Sunday, 18 May 2008

The Book Of Kells, 'Chi-Rho'

The Book of Kells is an illuminated manuscript, sometimes known as the Book of Columba, held in the Trinity College Library, Dublin. Made in 800AD by the monks belonging to the Columban movement, it is probably Ireland's greatest national treasure. The illumination above shows the symbol for the word Christ: Chi and Rho are two letters from the Greek alphabet, Chi gives the Ch sound and is written as an X. Rho is R and is written in a P shape. The letter Iota which is I also appears. (ref: Tom Lubbock, The Independent 16/5/08).
However, the Chi-Rho monogram originated in pre-Christian Pagan papyri where scholars used it as a sign to mark prophetic passages with Chi-Rho, standing for the Greek chreston, meaning 'auspicious'. With the spread of Christianity it became an abbreviation for the word Christ (ref: The Jesus Mysteries by Timothy Freke and Peter Gandy)

It has been described by some as the most beautiful book in the world. For many years it was believed to have been written by angels. This belief was asserted by Welsh historian Giraldus Cambrensis in the late twelfth century. This assertion was due to the extraordinary detail that the book entails. For example, one, quarter-inch illustration was examined under extreme magnification and found to contain 158 interlacements, ten rare and expensive colors (current printing schemes only use four) and no errors. Modern draughtsmen have attempted to replicate the artwork in the Book of Kells and have abandoned the task as hopeless. (ref: Ian Hackman)

The origin of the Book of Kells is debated, but there is strong evidence that the original work began in the Iona Monastery in Scotland by the Irish under the commission of St. Columba and it is estimated that it took no less that thirty years to complete.

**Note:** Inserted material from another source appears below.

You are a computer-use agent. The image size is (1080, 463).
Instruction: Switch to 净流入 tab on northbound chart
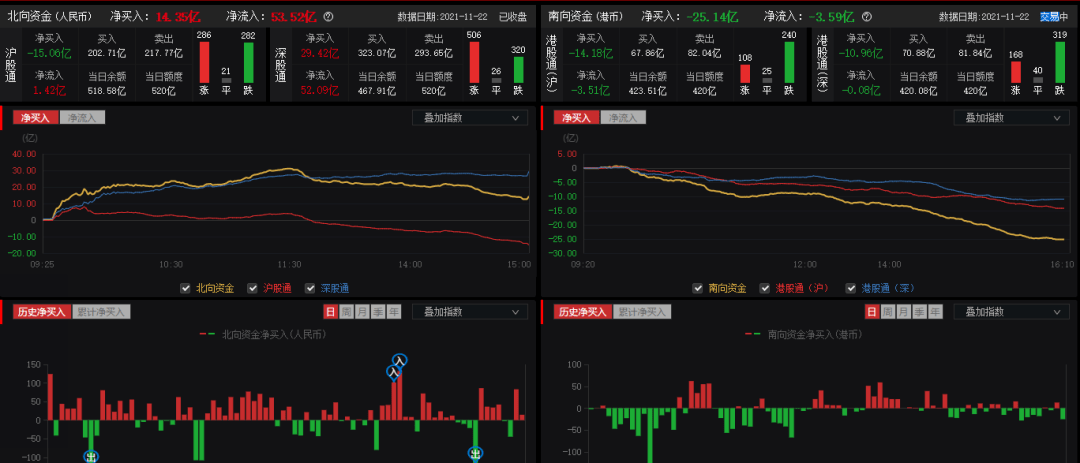(x=83, y=117)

I have only visited Dublin once and on that occasion I wasn't able to get to Trinity College, in fact at that time I didn't know about the Book of Kells. Since then I have been to Iona and learnt about the Culdees and their links to the Druids. The Book of Kells is on my 'visit in the near future list' along with Lindisfarne and ..... probably another visit to Iona, a difficult place to get to as an island off an island (Mull) but well worth the effort.